Machine Learning: The Data Challenge

by Mark Wickham

Machine learning (ML) and deep learning (DL) have gone mainstream.  As software developers, we must consider how these technologies could positively impact any new project we implement. While algorithms and platforms receive much of the attention, in this post I will discuss the importance of the underlying data foundation.

With algorithms, there are passionate debates about which learning style is the best and which specific algorithm we should employ for particular problem types. Any good text on machine learning will cover the "alphabet soup" of algorithms including CNN, RNN, K-Nearest Neighbors, K-Means Clustering, and Random Forest, just to name a few. There are many factors to consider when choosing the best algorithm and platform for your problem. In Practical Java Machine Learning, I present two different approaches for selecting the best algorithm: a data-driven approach (shown below) and a functional approach driven by some basic questions about what you are trying to achieve.

New Content Item

Fig. 1 

The debate over platforms is equally intense. The cloud providers give many viable choices, including Google's Tensorflow and Apache's MxNet.

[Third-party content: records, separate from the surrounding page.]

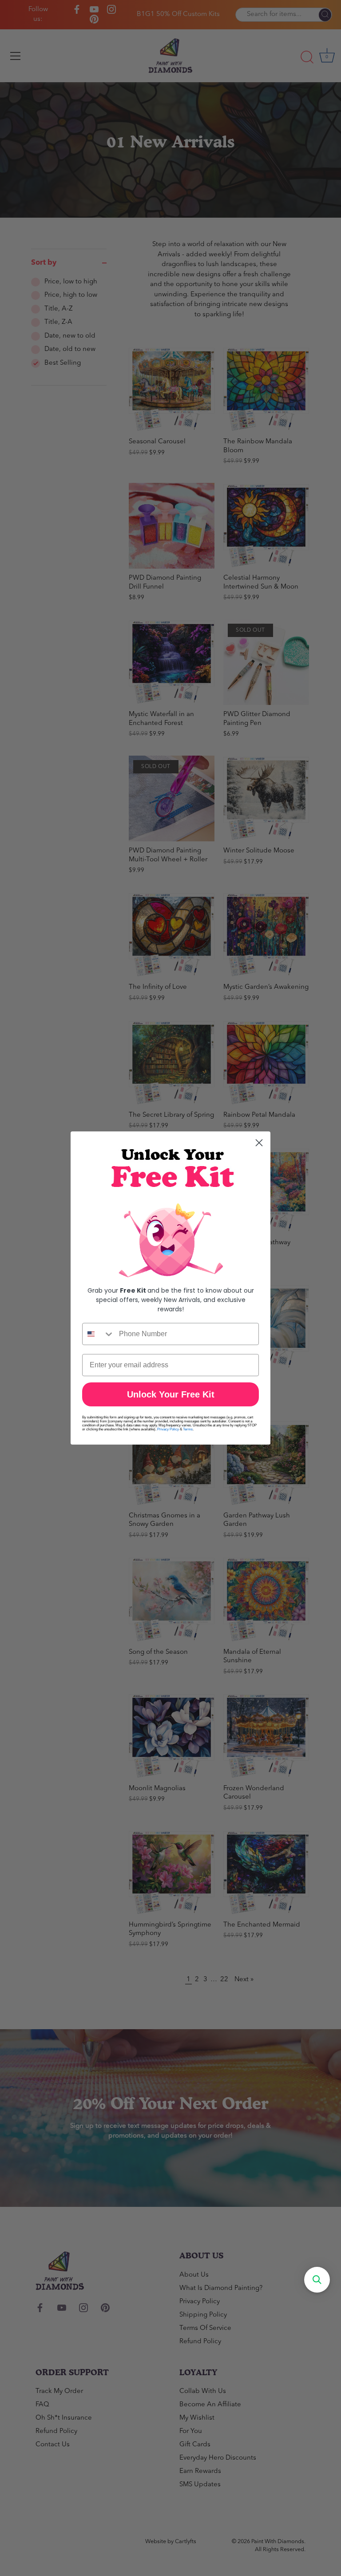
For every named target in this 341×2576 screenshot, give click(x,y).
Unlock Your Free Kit (170, 1394)
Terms (188, 1429)
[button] (317, 2280)
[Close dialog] (259, 1143)
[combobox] (99, 1334)
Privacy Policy (168, 1429)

Rather than focus on the algorithms, platforms, or programming languages, I want to discuss the importance of the underlying data required to drive our ML solutions. Data is the foundation of any ML solution. Building ML or DL models on top of a shaky data foundation will always result in failure. Especially with DL, small data integrity issues become magnified as they propagate through the hidden layers of DL algorithms. It is no coincidence that we see so much focus on the data scientist position in the current job market.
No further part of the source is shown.